Machine Learning From Scratch: Part 3

Arrays and representations

Published in

Towards Data Science

12 min readMar 6, 2018

Part 3 introduces arrays. This family of higher-order collections allows us to describe images and text documents in a format that can be processed by machine learning algorithms.

Along the way, we will discuss sentiment analysis, an important application of natural language processing that is used for market research and reputation management.

Arrays

Last time, we introduced the idea of higher-order collections: collections that are organized in collections.

Arrays are the most important family of higher-order collections in machine learning. They are used to represent images, text documents and many other types of data.

Arrays have three important properties. I will first enumerate them and then go into more detail:

Arrays are lists of one or more dimensions.
All lists on a particular level have the same format.
We will assume that all of the elements in an array are numbers.

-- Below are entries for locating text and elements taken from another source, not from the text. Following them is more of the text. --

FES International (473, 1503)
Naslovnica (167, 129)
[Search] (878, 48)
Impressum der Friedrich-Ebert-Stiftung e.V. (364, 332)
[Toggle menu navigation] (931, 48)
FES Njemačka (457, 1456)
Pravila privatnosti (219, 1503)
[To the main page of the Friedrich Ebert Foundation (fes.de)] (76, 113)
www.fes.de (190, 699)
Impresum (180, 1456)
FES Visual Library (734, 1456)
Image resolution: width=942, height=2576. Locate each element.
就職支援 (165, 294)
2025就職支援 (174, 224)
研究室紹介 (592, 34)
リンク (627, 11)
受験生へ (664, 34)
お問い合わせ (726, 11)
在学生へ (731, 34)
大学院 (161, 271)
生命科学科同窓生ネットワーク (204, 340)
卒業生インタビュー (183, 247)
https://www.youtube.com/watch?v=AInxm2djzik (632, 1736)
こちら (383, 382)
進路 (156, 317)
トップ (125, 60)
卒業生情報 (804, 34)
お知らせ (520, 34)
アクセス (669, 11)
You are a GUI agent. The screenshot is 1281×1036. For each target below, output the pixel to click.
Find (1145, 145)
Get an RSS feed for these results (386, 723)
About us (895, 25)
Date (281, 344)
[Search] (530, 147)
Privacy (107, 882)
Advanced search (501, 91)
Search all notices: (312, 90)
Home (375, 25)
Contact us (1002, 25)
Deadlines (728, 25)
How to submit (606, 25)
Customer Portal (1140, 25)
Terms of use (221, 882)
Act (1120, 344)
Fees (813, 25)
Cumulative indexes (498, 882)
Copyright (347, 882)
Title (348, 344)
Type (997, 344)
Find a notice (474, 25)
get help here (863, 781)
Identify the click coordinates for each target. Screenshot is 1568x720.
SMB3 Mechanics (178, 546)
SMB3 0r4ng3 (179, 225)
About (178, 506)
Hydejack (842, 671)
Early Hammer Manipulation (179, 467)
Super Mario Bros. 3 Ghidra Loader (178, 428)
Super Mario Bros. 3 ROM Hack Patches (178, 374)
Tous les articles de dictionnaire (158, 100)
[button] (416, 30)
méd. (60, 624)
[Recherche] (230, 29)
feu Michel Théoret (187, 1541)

Vectors, matrices and 3D arrays

A one-dimensional array is simply a list. An array of two dimensions is a list of lists. And a three-dimensional array is a list of lists of lists. We will not use any arrays with more than three dimensions in this article.

One-dimensional arrays are called vectors. Two-dimensional arrays are called matrices. We will not introduce a special term for three-dimensional arrays and simply refer to them as 3D arrays.

Same level, same format

In an array, all lists on a given level have the same format.

Consider the following example: [ [ 1, 2 ], [ 3, 4 ], [ 5, 6 ] ]. This is a list of three lists. Each of the three inner lists has the same number of elements: 2. This collection, therefore, qualifies as an array.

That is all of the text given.